3. The transcript omits the place and the day of the month, and the final salutation; otherwise it conforms closely to the original. The margins of the ALS are badly frayed, and we have silently supplied from the transcript missing words and parts of words and in one case, indicated by bracketed italics, two words that Hartley omitted and the transcriber interpolated. The transcript also contains a long passage, given below, that is not in the ALS.
4. This may be true of Hartley’s letters. See the note on the first of the two above of Nov. 14.
5. And in no uncertain terms. For the text of the address, adopted on July 25, 1775, see JCC, II, 204–6.

Dataset section —
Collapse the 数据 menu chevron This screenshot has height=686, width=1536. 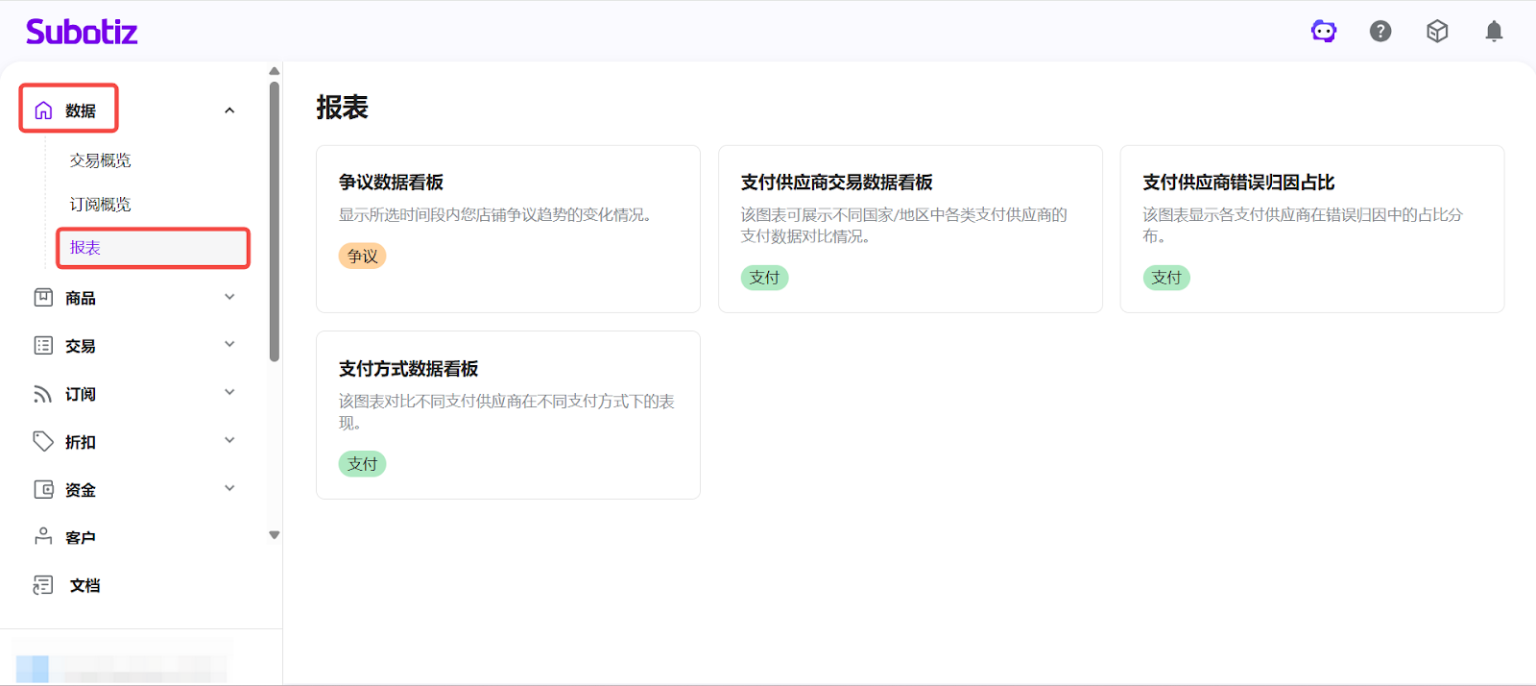pyautogui.click(x=229, y=110)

Written task —
In the editorial notes on Hartley's letters, on what date was the address adopted?

Written response —
July 25, 1775